Definition of “Hong Kong Service Supplier” (HKSS)

Generally speaking, “juridical persons” (including companies, partnerships and sole proprietorships) as well as “natural persons” of Hong Kong will be able to enjoy preferential treatment granted by the Mainland under CEPA, provided that they fulfil the definition and related requirements of Hong Kong service suppliers. Unless otherwise specified in CEPA, a “natural person” means a Hong Kong permanent resident, whereas a “juridical person” means any legal entity duly constituted or otherwise organized under the applicable laws of Hong Kong and which has engaged in substantive business operations in Hong Kong for three to five years.
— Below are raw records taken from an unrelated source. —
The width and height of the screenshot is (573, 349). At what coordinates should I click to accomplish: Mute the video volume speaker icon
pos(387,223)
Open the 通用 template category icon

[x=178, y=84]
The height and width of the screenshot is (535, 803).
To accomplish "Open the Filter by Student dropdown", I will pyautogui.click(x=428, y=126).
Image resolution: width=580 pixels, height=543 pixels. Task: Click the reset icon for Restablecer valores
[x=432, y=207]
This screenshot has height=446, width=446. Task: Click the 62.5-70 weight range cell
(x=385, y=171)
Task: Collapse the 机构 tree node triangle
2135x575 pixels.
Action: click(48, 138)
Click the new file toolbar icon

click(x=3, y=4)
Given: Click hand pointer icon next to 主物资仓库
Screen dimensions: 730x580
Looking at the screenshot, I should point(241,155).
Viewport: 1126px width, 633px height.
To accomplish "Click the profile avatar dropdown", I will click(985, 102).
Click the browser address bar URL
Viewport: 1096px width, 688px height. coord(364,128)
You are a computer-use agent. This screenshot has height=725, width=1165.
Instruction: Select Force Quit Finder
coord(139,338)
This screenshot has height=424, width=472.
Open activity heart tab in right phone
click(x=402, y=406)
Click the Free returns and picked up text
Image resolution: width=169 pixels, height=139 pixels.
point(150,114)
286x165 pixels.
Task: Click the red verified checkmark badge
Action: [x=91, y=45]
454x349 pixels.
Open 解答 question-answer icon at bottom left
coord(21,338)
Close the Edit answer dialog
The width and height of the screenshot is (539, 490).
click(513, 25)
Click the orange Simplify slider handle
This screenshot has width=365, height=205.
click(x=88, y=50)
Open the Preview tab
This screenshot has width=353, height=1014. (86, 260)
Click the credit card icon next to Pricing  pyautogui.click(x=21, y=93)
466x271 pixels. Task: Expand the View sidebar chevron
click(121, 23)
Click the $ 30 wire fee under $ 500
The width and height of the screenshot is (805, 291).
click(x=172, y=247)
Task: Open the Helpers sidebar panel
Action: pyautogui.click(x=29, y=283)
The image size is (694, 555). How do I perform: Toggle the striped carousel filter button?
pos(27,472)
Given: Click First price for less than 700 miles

Hong Kong service supplier as a juridical person should apply to TID for a Certificate of Hong Kong Service Supplier (HKSS) before it can apply to the relevant Mainland authorities for providing services in the Mainland with preferential treatment under CEPA. Applicant should furnish TID with an application form, a copy of statutory declaration attested by a China appointed attesting officer recognized by the Mainland, as well as other relevant supporting documents. Detailed application procedures for all service sectors covered in CEPA have been announced in Notices to Service Suppliers available from the website of TID.

A Hong Kong service supplier who wants to obtain CEPA treatment as a natural person is not required to apply for a Certificate of HKSS. He or she should provide to the relevant Mainland authorities identification of his or her Hong Kong permanent resident status. He or she should also provide his or her Home Visit Permit or HKSAR passport if he or she is a Chinese citizen. Copies of the identification documents should be attested by a China appointed attesting officer recognized by the Mainland.